» **Entries**
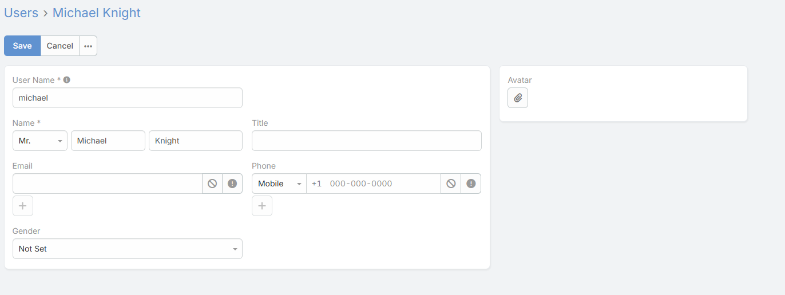785x295 pixels.
Task: Add another phone number with plus icon
Action: (x=262, y=206)
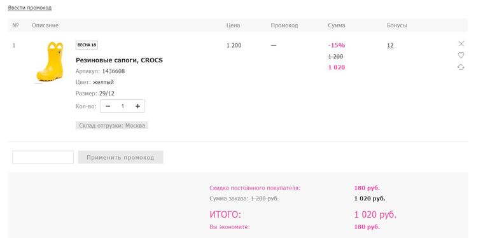490x238 pixels.
Task: Open the yellow rubber boot thumbnail
Action: click(x=50, y=62)
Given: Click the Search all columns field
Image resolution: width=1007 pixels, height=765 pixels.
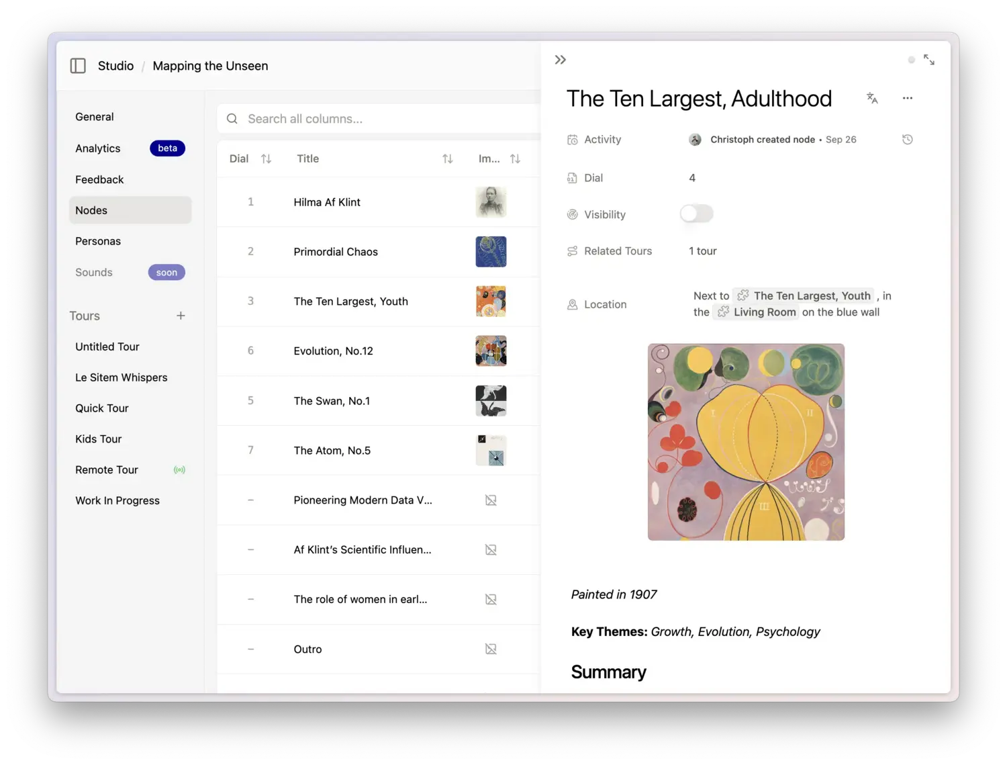Looking at the screenshot, I should coord(336,118).
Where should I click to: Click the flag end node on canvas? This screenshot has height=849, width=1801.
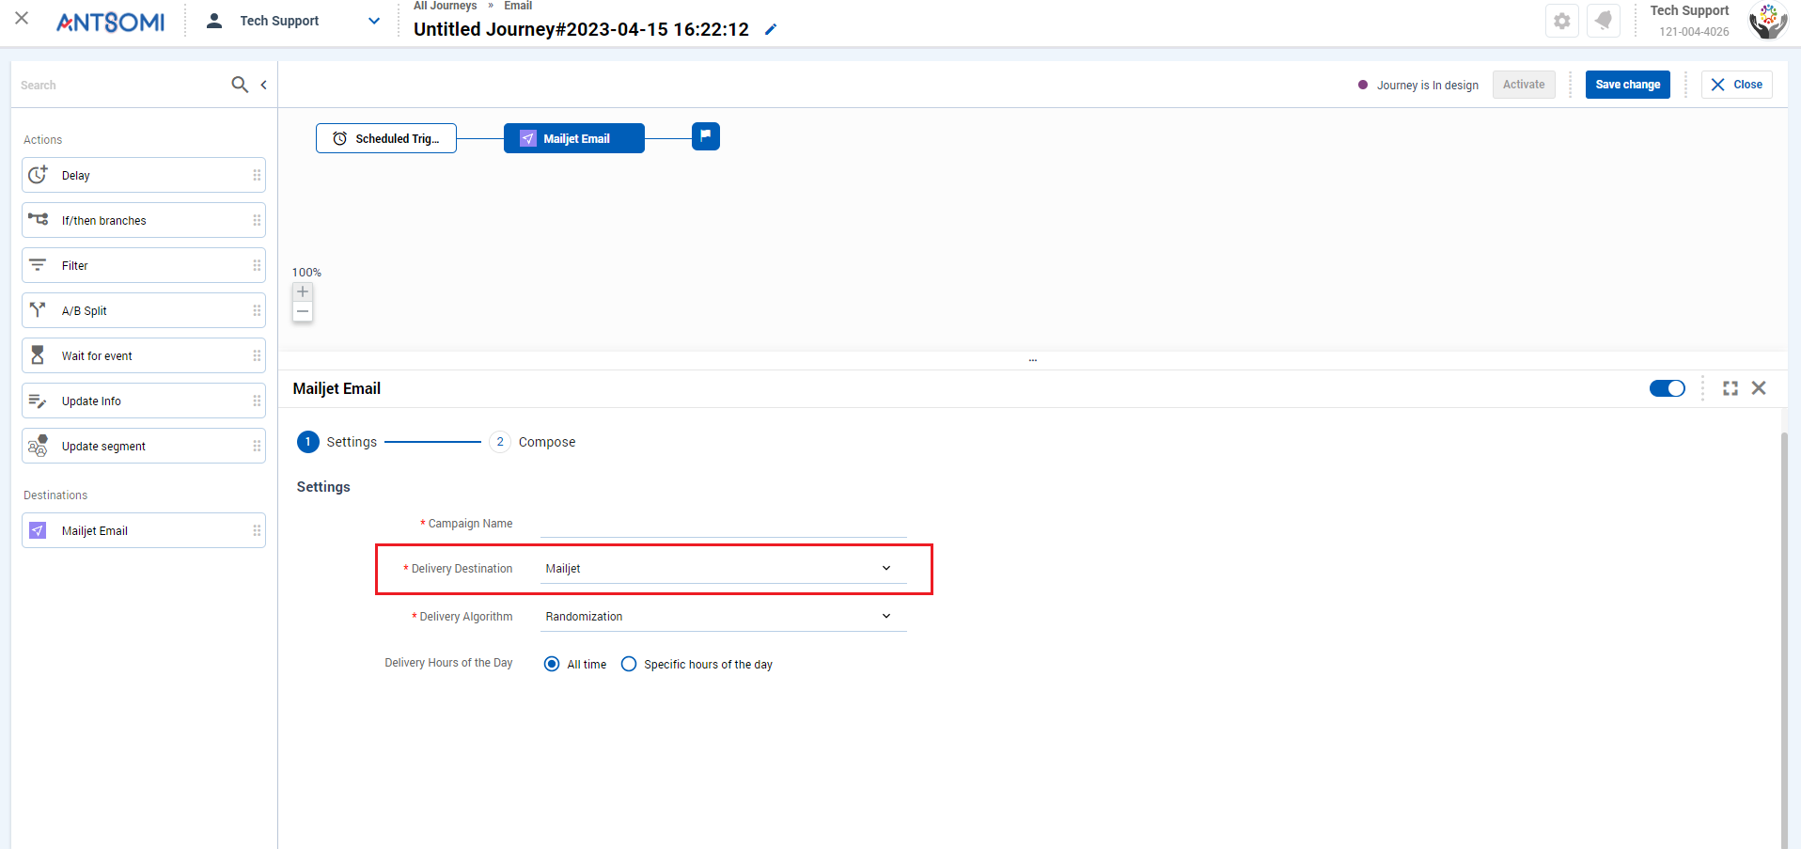click(706, 136)
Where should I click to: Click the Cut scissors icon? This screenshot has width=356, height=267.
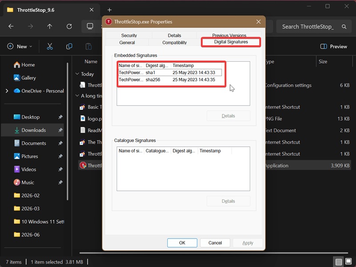click(x=50, y=47)
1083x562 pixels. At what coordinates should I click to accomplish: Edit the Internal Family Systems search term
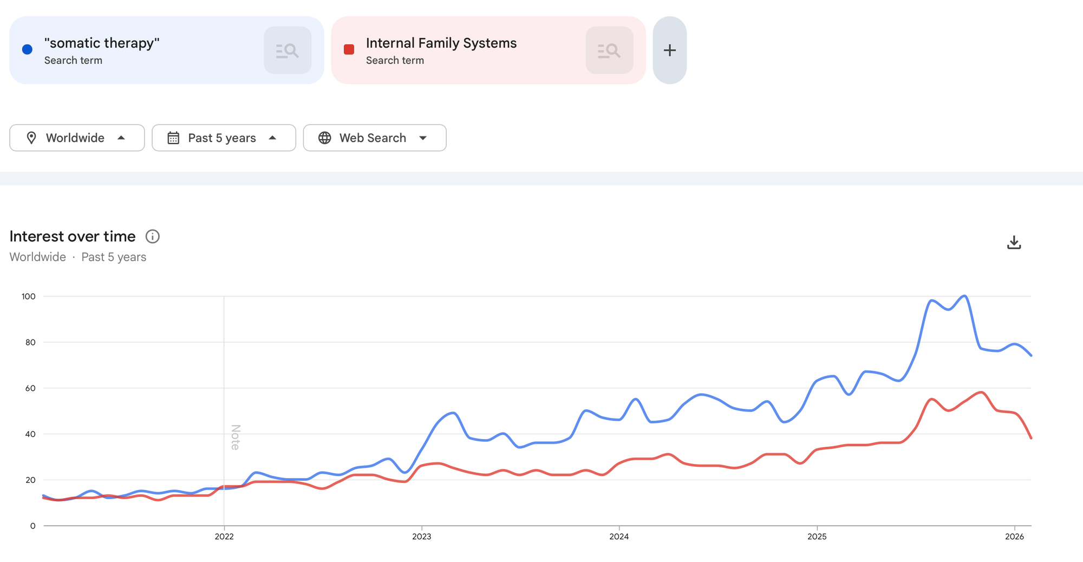[x=441, y=43]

» **Short exercise**
Format all of the data above as a JSON list of strings, with one string per line and blank lines omitted. Leave the pictures out of the answer.

» **Correct answer**
[
  "785x295 pixels.",
  "Task: Add another phone number with plus icon",
  "Action: (x=262, y=206)",
  "490x238 pixels.",
  "Task: Open the yellow rubber boot thumbnail",
  "Action: click(x=50, y=62)",
  "Given: Click the Search all columns field",
  "Image resolution: width=1007 pixels, height=765 pixels.",
  "Looking at the screenshot, I should coord(336,118).",
  "Where should I click to: Click the flag end node on canvas? This screenshot has height=849, width=1801.",
  "click(706, 136)",
  "Where should I click to: Click the Cut scissors icon? This screenshot has width=356, height=267.",
  "click(x=50, y=47)",
  "1083x562 pixels. At what coordinates should I click to accomplish: Edit the Internal Family Systems search term",
  "[x=441, y=43]"
]